== STUDY MATERIAL ==

▶

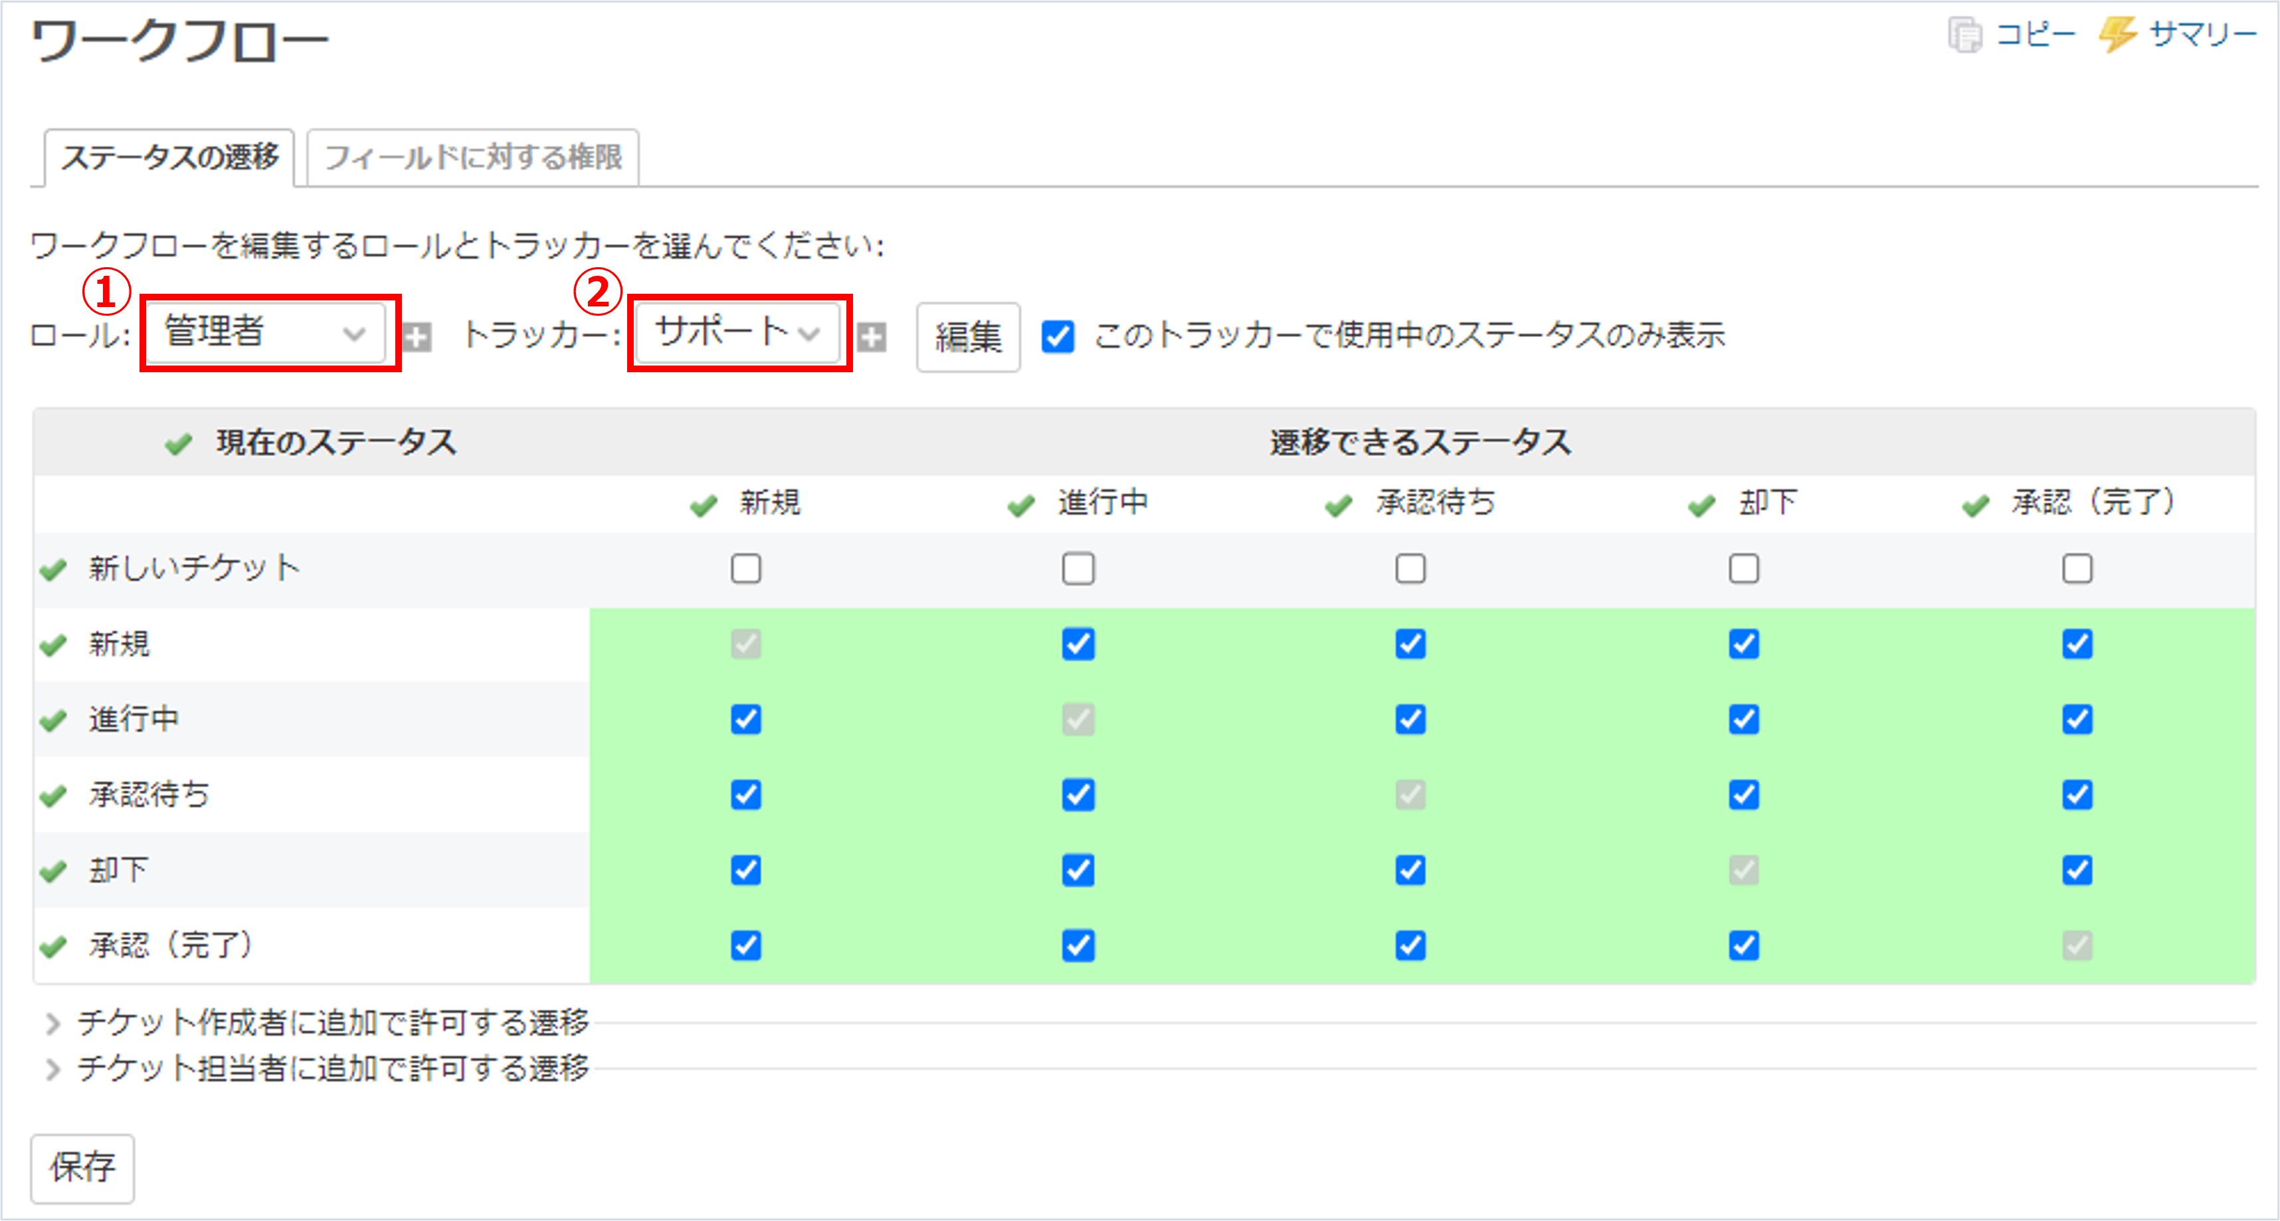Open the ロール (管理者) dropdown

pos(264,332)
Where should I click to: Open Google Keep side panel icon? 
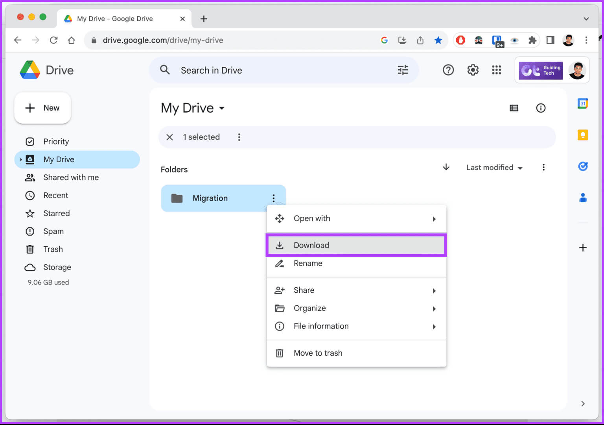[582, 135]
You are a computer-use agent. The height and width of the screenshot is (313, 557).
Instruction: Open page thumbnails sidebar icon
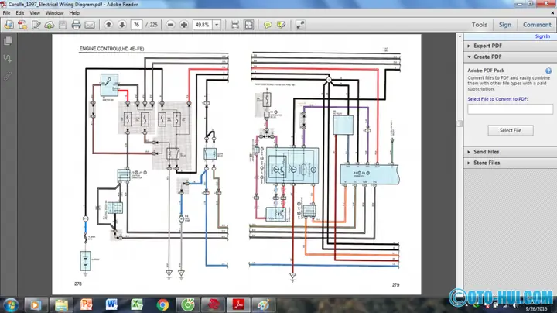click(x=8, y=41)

◀
▶

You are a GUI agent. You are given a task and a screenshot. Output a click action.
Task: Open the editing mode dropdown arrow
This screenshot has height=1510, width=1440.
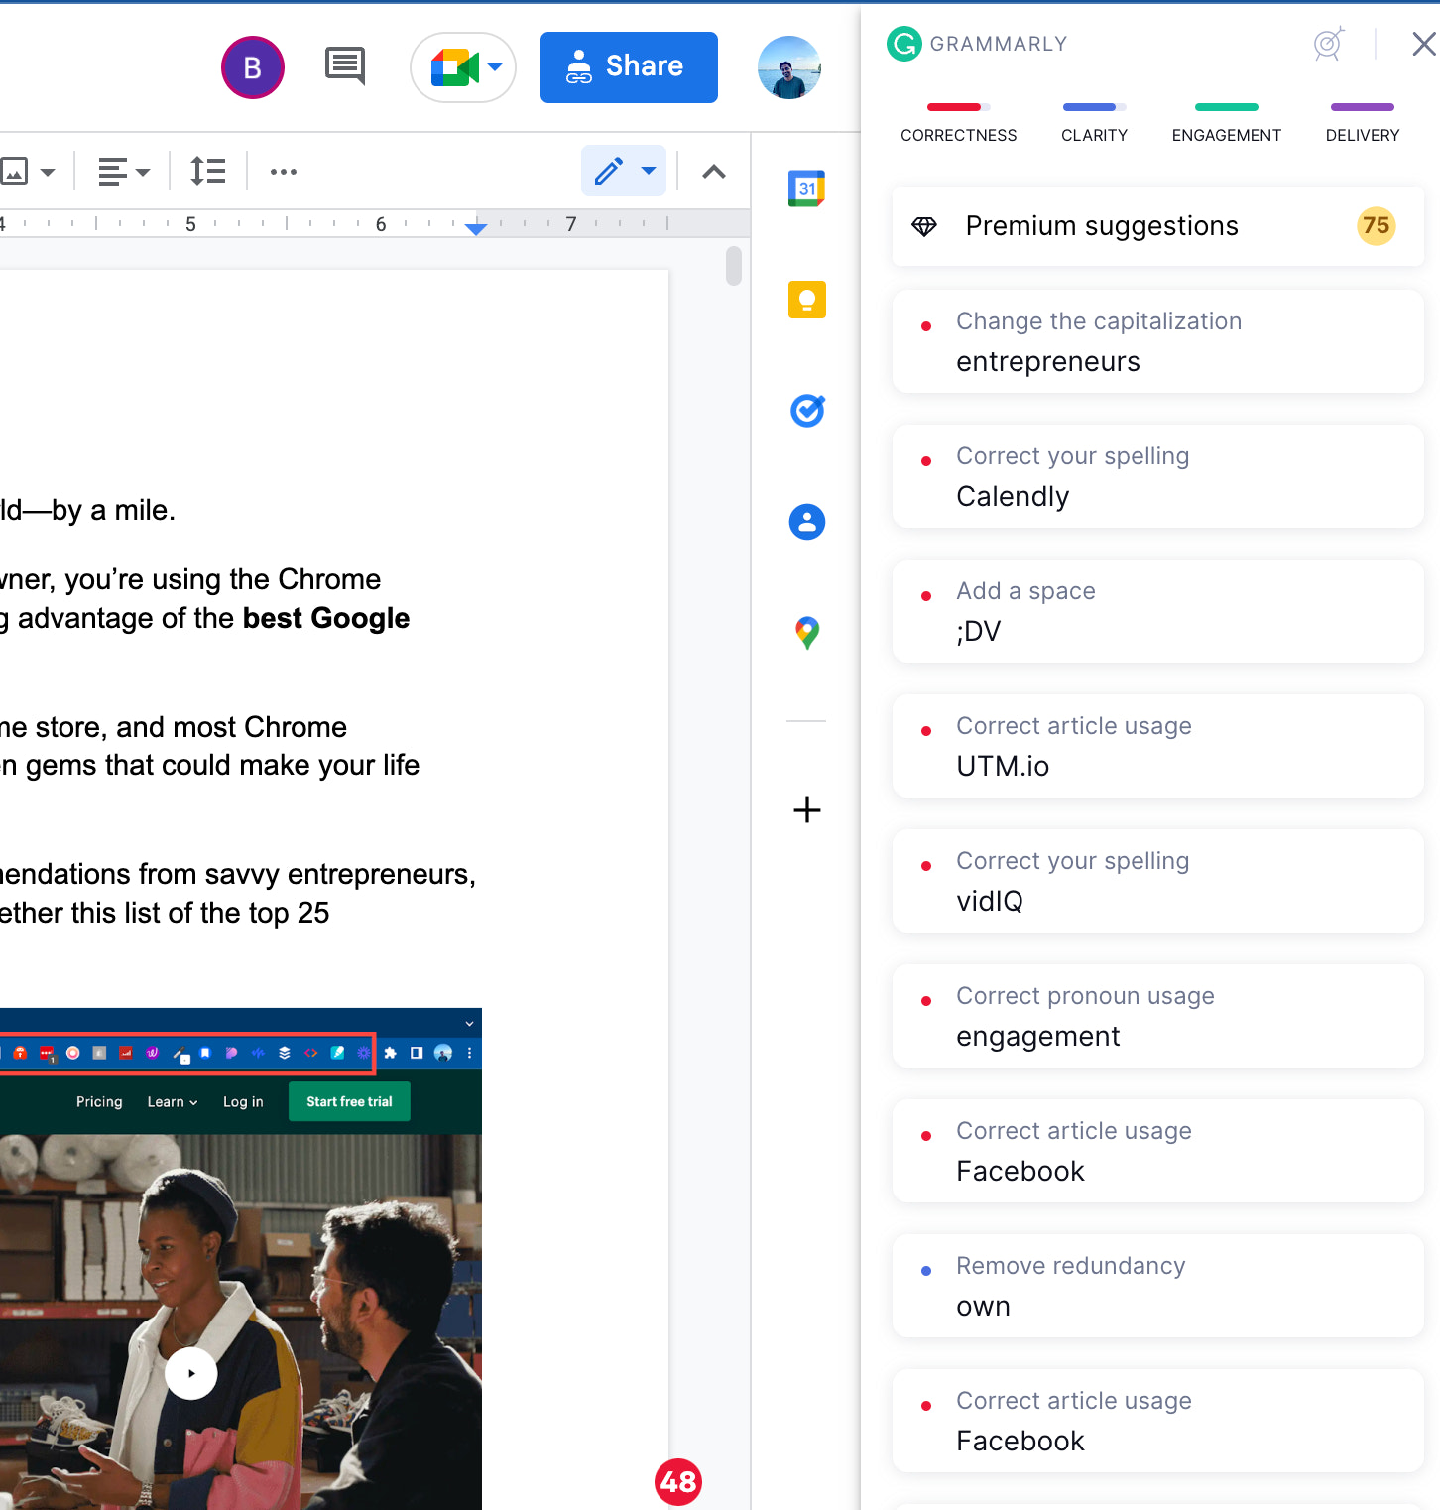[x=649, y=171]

◀
▶

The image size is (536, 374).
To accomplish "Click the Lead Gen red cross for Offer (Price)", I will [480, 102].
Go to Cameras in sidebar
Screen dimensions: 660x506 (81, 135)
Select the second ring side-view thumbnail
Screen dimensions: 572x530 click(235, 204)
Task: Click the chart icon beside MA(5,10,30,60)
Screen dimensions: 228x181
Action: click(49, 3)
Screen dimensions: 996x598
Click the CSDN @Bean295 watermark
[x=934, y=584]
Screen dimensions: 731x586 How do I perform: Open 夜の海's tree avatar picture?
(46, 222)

◀

== WORK ITEM ==
When a line in the listing has the word "agent", return that line.

== ANSWER BELOW ==
You are a computer-use agent. The height and width of the screenshot is (313, 557).
You are a GUI agent. You are given a task and a screenshot. Output a click action.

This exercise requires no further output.